One of the most persistent errors in technology analysis is the conflation of usage with utility. The entire apparatus of technology measurement — daily active users, monthly active users, session lengths, engagement rates — rests on the implicit assumption that usage is a reliable proxy for value. The assumption held through the first decade of the commercial internet, when people went online to accomplish specific tasks. The assumption broke during the social media era, when platforms achieved unprecedented usage numbers alongside declining well-being among heavy users. The AI transition is producing a subtler and potentially more consequential divergence. Where social media's usage-utility gap was primarily a gap of time allocation — opportunity cost — AI's potential gap is a gap of capability development. When a person uses AI to produce work they could not produce alone, their output improves while their opportunity to develop the underlying capability diminishes. The data captures the first. It cannot capture the second.

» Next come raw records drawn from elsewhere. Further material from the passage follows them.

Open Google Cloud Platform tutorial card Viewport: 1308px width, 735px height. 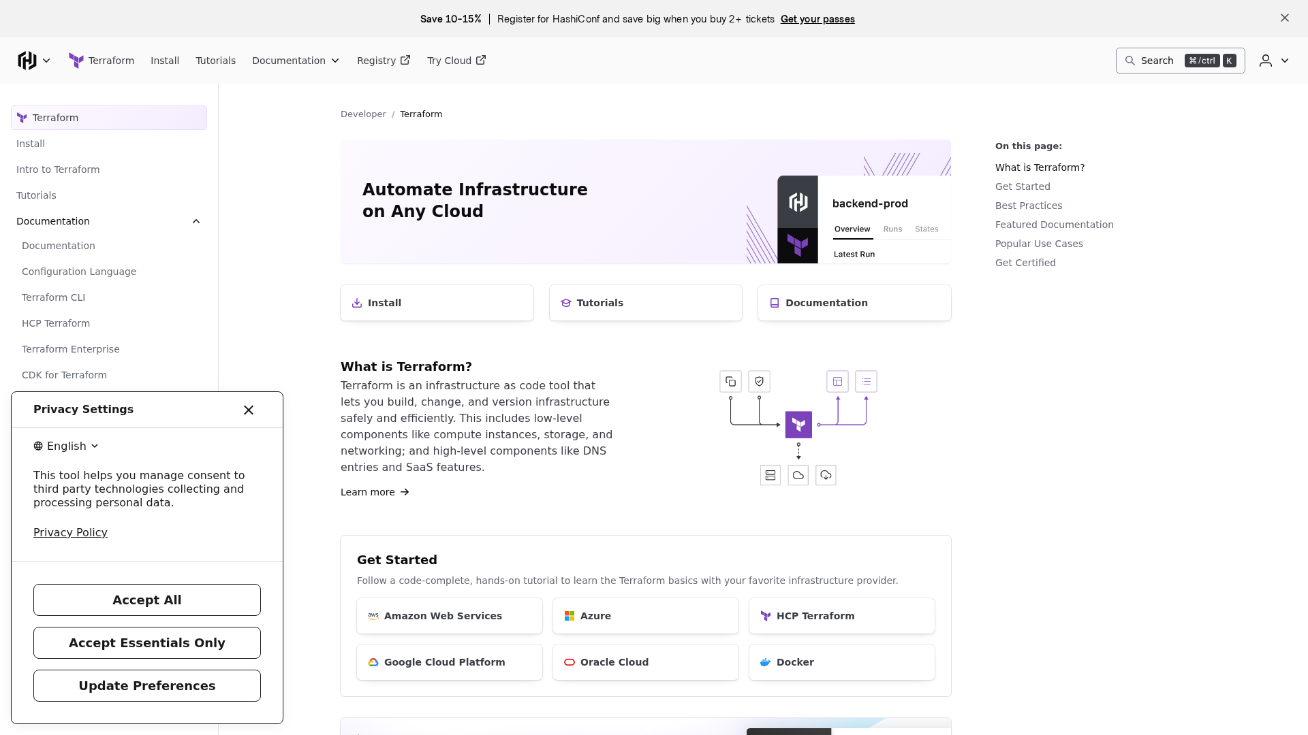pyautogui.click(x=450, y=662)
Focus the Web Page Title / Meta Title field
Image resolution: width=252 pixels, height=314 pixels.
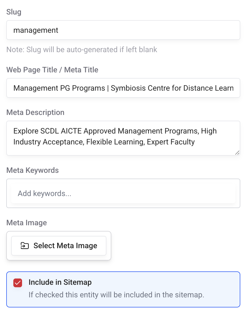pyautogui.click(x=123, y=88)
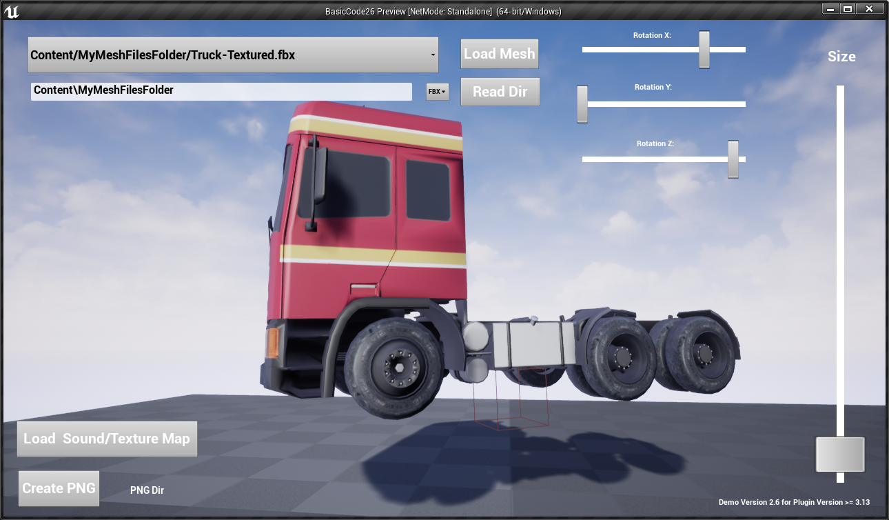889x520 pixels.
Task: Maximize the BasicCode26 Preview window
Action: [848, 9]
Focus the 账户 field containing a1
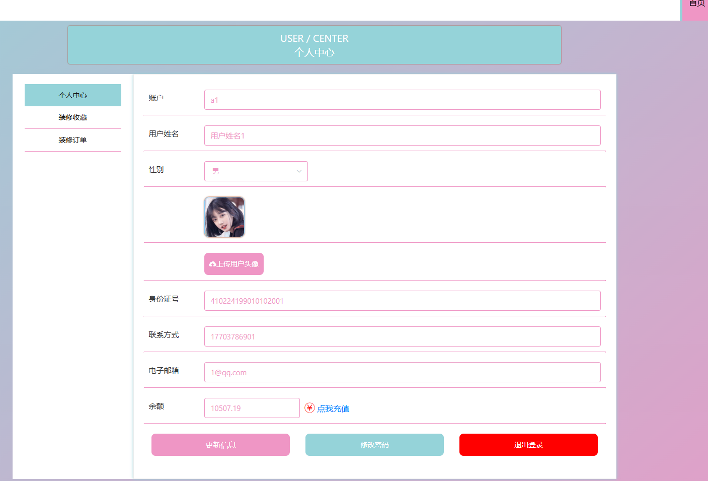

The distinction matters because the mechanisms of divergence are different. Social media's usage-utility gap was produced by engagement optimization — platforms optimized for time-on-platform regardless of whether the time produced value users themselves recognized. Users remained the judges of value; they simply weren't equipped to resist the manipulation.
AI's potential gap operates through a different mechanism: capability substitution. The tool does not consume time that could have been spent otherwise. It substitutes for cognitive development that would have occurred through struggle. The productivity appears. The underlying capability does not.
The parallel to prior automation dependence patterns is instructive. When GPS navigation became ubiquitous, drivers stopped developing spatial navigation skills — and studies documented measurable declines in wayfinding ability among younger users who had never needed to navigate without the tool. AI operates across a wider range of cognitive tasks than GPS, producing a broader and deeper potential for capability atrophy.
Meeker's quantitative framework is structurally vulnerable to this kind of invisible cost. The framework sees the usage. It sees the productivity gains. It does not see the capability that was not developed, the expertise that was not built, the judgment that was not cultivated, because these absences do not generate data points.
The concept emerged from Meeker's long tracking of the divergence between social media engagement metrics and well-being metrics across her Internet Trends reports. The 2025 AI report extends the framework to a phenomenon whose divergence operates through a different mechanism.
The distinction gains particular urgency in AI analysis because the stakes extend beyond time allocation to the formation of human capability itself — the capacity to do work that, over time, produces expertise rather than merely output.
Usage measures frequency; utility measures value. The two correlate in some contexts and diverge in others, and technology analysis that conflates them produces misleading conclusions.
Social media revealed the divergence. The platform that maximizes engagement is not the platform that maximizes user well-being; engagement optimization and utility production are different objectives.
AI's gap operates through capability substitution. Where social media consumed time, AI may consume the opportunity to develop capability — a more consequential loss because it propagates through all future work.
The data cannot see absence. Quantitative metrics capture what happens; they cannot capture the capability that was not developed, the understanding that was not built.
The distinction reshapes policy questions. If usage reliably indicated utility, growth data would settle debates about AI's value. Because it does not, the debates must continue on other grounds.